Continuous renal replacement therapy (CRRT) represents a cornerstone of modern critical care, providing a physiological method for managing acute kidney injury in the most unstable patients. Unlike intermittent hemodialysis, CRRT utilizes slow, continuous solute and fluid removal, aligning with the delicate hemodynamic status of critically ill individuals. This approach allows for precise control of fluid balance, electrolyte disturbances, and uremic symptoms, making it an indispensable tool in the intensive care unit. The decision to initiate CRRT is often driven by the severity of the patient’s clinical condition, necessitating a nuanced understanding of the available modalities.
Defining the Core Principles of CRRT
The fundamental mechanism of CRRT mirrors that of conventional dialysis but operates over an extended timeframe, often spanning 24 hours or more. This prolonged duration facilitates a more controlled ultrafiltration rate, minimizing the risk of cardiovascular instability associated with rapid fluid shifts. The primary forces driving solute and fluid movement across the semipermeable membrane include convection and diffusion. Convection involves the passive movement of solutes alongside water driven by a pressure gradient, effectively clearing middle molecules similar to the natural kidney. Diffusion, on the other hand, relies on a concentration gradient to transport small solutes, a process familiar from standard dialysis practices.
Variations Based on Fluid Flow
The classification of CRRT modalities often begins with the direction of the dialysate or replacement fluid relative to the blood flow. This simple variation significantly impacts the efficiency of solute clearance. The two primary categories are continuous venovenous hemofiltration (CVVH) and continuous arteriovenous hemofiltration (CAVH).
Continuous Venovenous Hemofiltration (CVVH)
CVVH is currently the most prevalent form of CRRT in modern clinical practice. In this method, blood is withdrawn from a central venous catheter, typically via the internal jugular or femoral vein, and passed through the hemofilter. A portion of the plasma water and solutes is filtered out and discarded as ultrafiltrate, while the blood is returned to the venous circulation via a second catheter. Because the blood flow is generated by the patient’s own venous pressure and a blood pump, this method avoids the arterial puncture required in older techniques.

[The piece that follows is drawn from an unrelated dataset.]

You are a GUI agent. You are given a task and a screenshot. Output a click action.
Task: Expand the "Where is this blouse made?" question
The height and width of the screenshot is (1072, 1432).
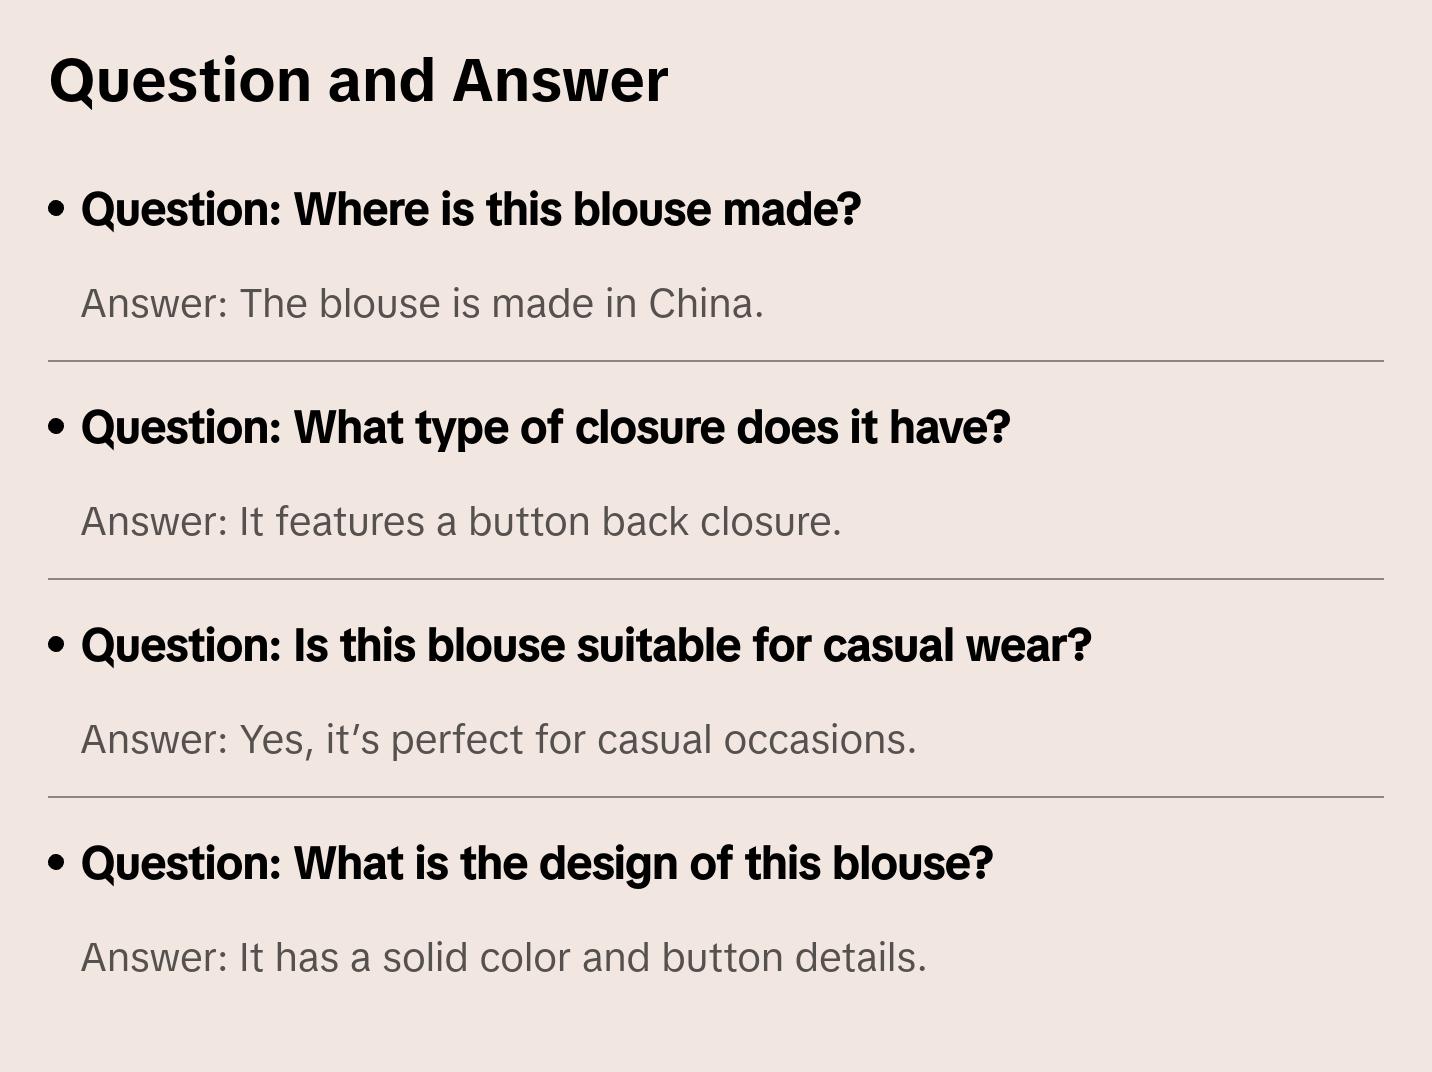[470, 210]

Continuous Arteriovenous Hemofiltration (CAVH)
Although largely historical, CAVH provides foundational insight into CRRT. This technique relies on the natural arterial pressure to drive blood through an extracorporeal circuit, eliminating the need for a blood pump. A catheter is placed into an artery, usually the femoral or radial artery, with the effluent returned via a central vein. While it was a significant advancement in the 1980s, CAVH is less commonly used today due to limitations in flow rate, difficulty in controlling ultrafiltration, and the risk of arterial complications.
Convective versus Diffusive Clearance
Beyond the route of access, CRRT modalities are distinguished by their primary mechanism of solute removal. Purely diffusive systems are rare in modern intensive care, as the majority of CRRT platforms utilize convection or a combination of both mechanisms.

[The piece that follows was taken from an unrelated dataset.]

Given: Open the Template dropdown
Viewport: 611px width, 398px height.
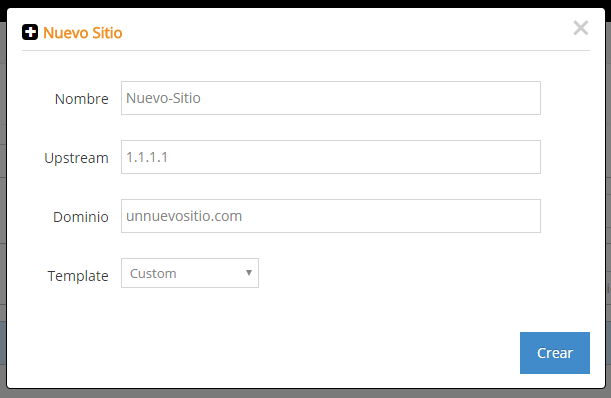Looking at the screenshot, I should click(190, 273).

Continuous Venovenous Hemodialysis (CVVHD)
CVVHD employs a high-flux dialyzer membrane and a continuous dialysate flow to clear soluters via diffusion. In this setup, dialysate flows countercurrent to the blood, creating a concentration gradient that facilitates the movement of small molecules like urea and creatinine into the dialysate. While effective for small solutes, CVVHD is less efficient at removing larger, protein-bound molecules compared to convective methods. The dialysate flow rate is typically lower than the blood flow rate, allowing for a controlled and stable clearance profile.